Assuming that either opening our arms to people whose lives are being threatened or fixing a problem that is more "domestic" are mutually exclusive options is small-minded, and probably disingenuous if the proponent of the idea has never taken interest in the domestic cause until now.
And the notion that anyone is more entitled to safety, and happiness, and resources, and love because of where the person was born is not an argument I would ever want to have to try to make in front of God. Or in front of any suffering child who was born into harsher circumstances than me.
But while I shake my head every time I see someone post a harsh indictment on the refugees and their desperate pleas for help, my heart is breaking, in part, because some vivid images flash through my mind.
Over 10 years ago I met an 8-year-old little girl in Ukraine. She had blonde pigtails and she was as thin as paper. She was smart and kind. One of the most thoughtful people I have ever met.
She lived alone with her mom and on a number of occasions I visited her tiny rundown apartment. The floors were concrete. The windows were drafty. The place was completely filthy. Her mom was addicted to drugs and she was abusive to the little girl.
I knew her situation was bad and I struggled to understand exactly how I could help. But I didn't know how bad the situation was until one day when I visited the home and found the little girl there with two men.

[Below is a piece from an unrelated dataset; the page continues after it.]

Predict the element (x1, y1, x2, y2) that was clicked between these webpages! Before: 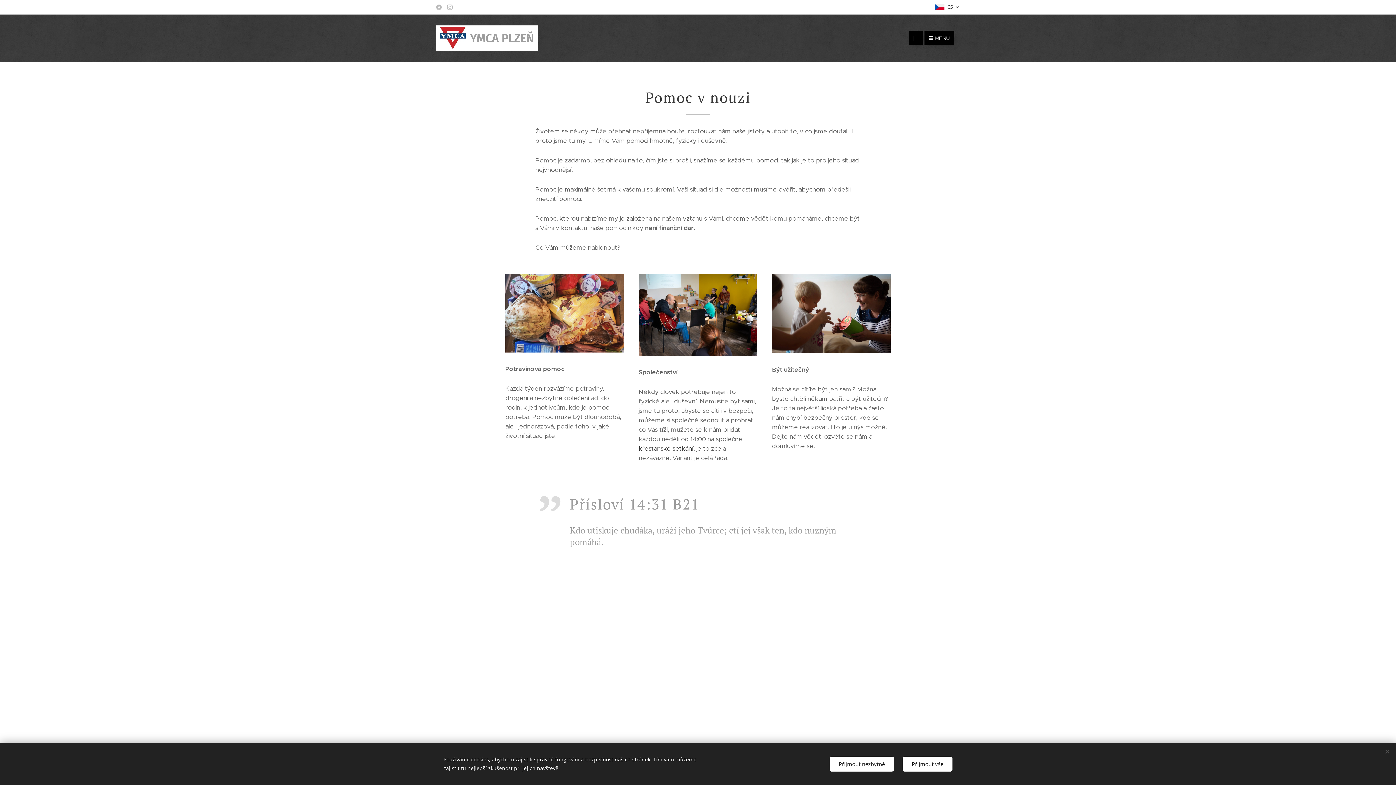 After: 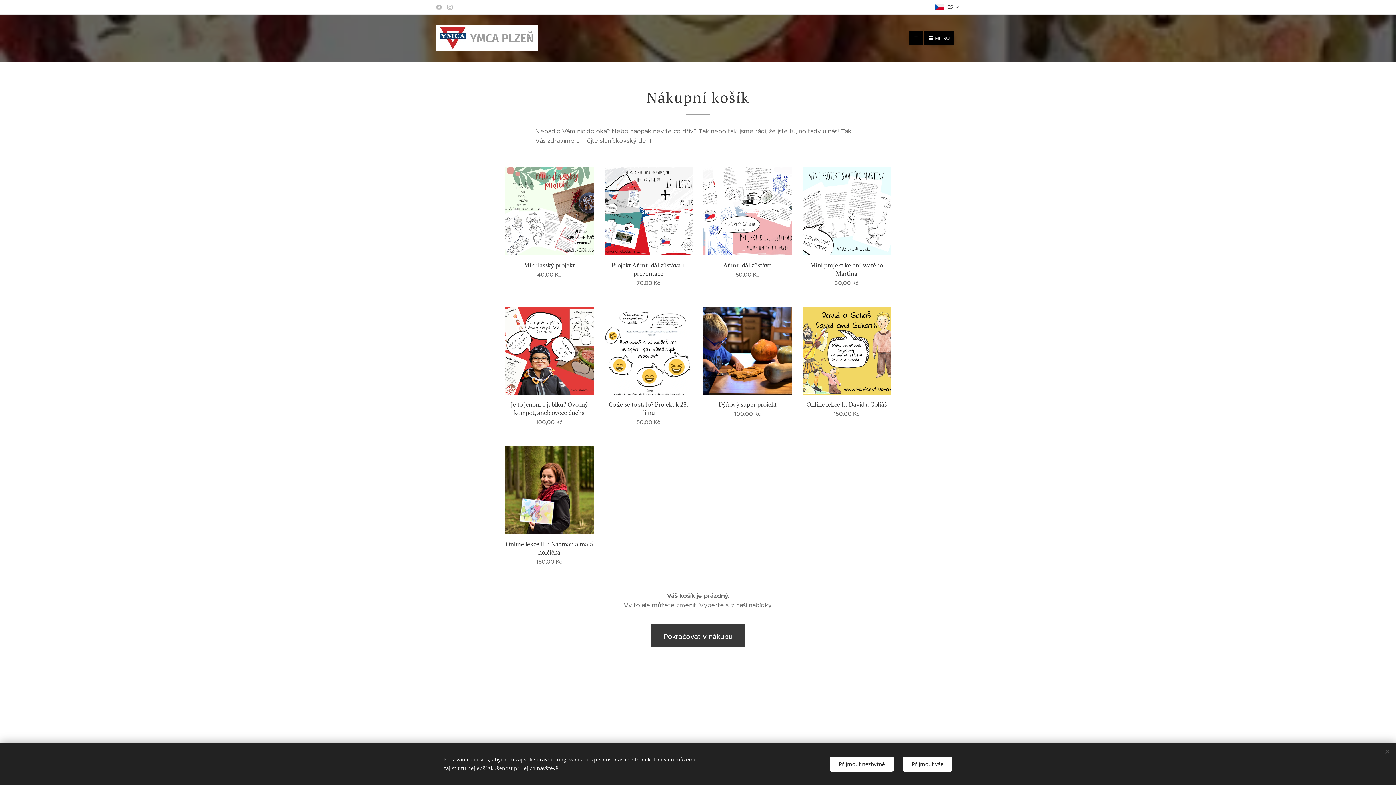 Action: bbox: (908, 31, 922, 45) label: 0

The men looked like meth addicts and they were fighting with one another, breaking beer bottles and threatening to kill each other. We left the apartment quickly. After we got outside, I asked her who the men were and she told me that they were her mom's friends. She said people frequently came into and out of the home, that these people would get high, sometimes fight, and on occasion they were abusive to her.
I asked her what she did when things got scary at home. What she told me broke my heart.

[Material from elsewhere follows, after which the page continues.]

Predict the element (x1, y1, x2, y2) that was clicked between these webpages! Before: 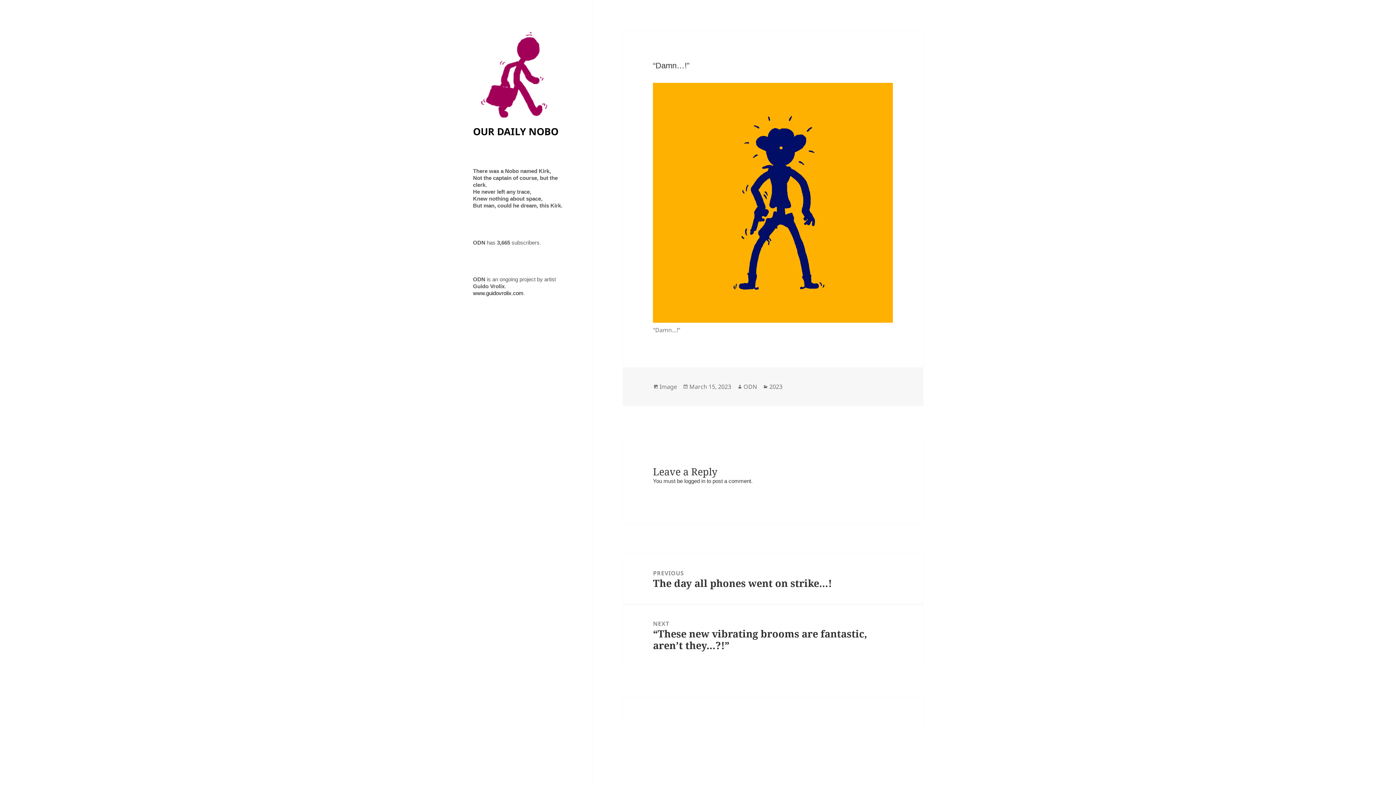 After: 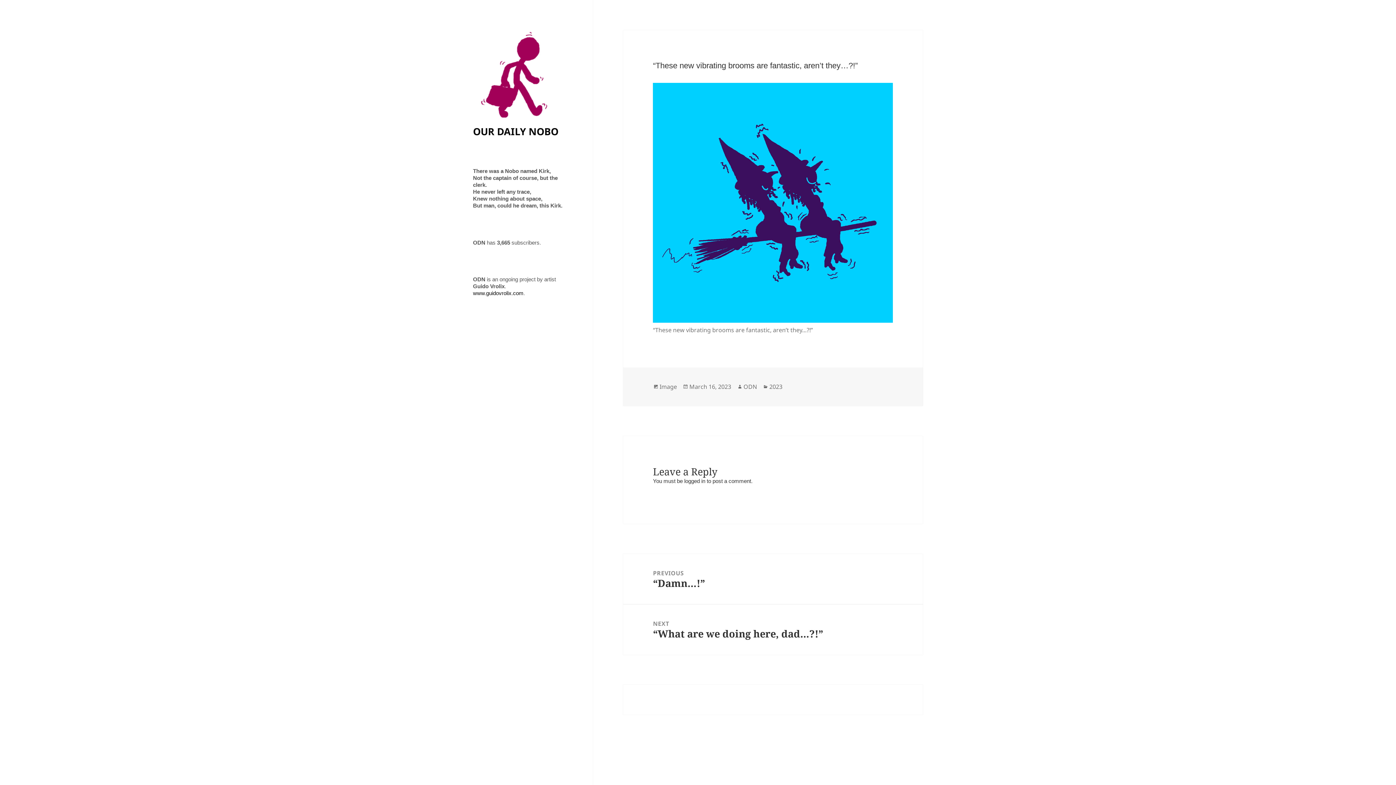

She said she would hide in a cupboard in the kitchen and stay in it all night if she had to, trying not to breathe loudly. She would hear people scream and throw things and fight one another. She heard them get high. She said that once they passed out, she would sneak out and try to find somewhere safe to go. On occasion she would wander the freezing streets of Ukraine, barefoot, searching for refuge.
She told me that some of her neighbors would never let her in if she knocked, and that one night she was unable to find anyone who would help her, so she slept under some boxes behind a dumpster near her building.
I didn't know why these neighbors refused to help her, and I don't think she knew or really thought about it either. But I've always believed that their reasons were probably similar to the type of garbage I hear people say now to justify rejection of their fellow man.
I imagine her neighbors didn't want to get involved in the mess her family was in. That they didn't want to take in a powerless 8-year-old girl with pigtails because they were worried they might become the target of some dangerous folks if they did so.
I imagine her neighbors might have been unwilling to help because they were poor themselves, and they felt like they had enough problems of their own.
But whatever their reasons, the harsh truth of their refusal to help is that an innocent little girl was left vulnerable, cold, hungry, and terrorized. Every one of those people could have done something to stop this. Every one of those people had the power to flip a switch, and change her life entirely. And every one of those people chose not to.
When I see members of my national or local community say or do something to try to stop my blessed country from opening its arms to the terrorized, I see that barefoot raggedy blonde little girl with pigtails, tears streaming down her face, knocking on cold metal doors that will never open.
I wonder how we would feel if we weren't so lucky to be born where we were born.
I wonder how differently the pleas of the victims would sound if the voices were those of our own children, or siblings, or parents.
I wonder how quickly we would jump to help if those being terrorized were our own family members, even if we understood that there could be some risk, or inconvenience, or sacrifice associated with helping.
As for the blonde girl with pigtails--she was able to escape her situation. Some very brave and selfless neighbors ultimately stepped in and helped her, even though these neighbors didn't have many resources of their own. Eleven years later she still has her hardships and struggles, but she's alive and she's safe and she's eternally grateful for some people whose only response to seeing her tragedy was to embrace her.
There are too many people in this world who are at risk of finding an entirely different outcome than that blonde girl with pigtails if people like you and I don't use our voices and open some doors when we hear knocking.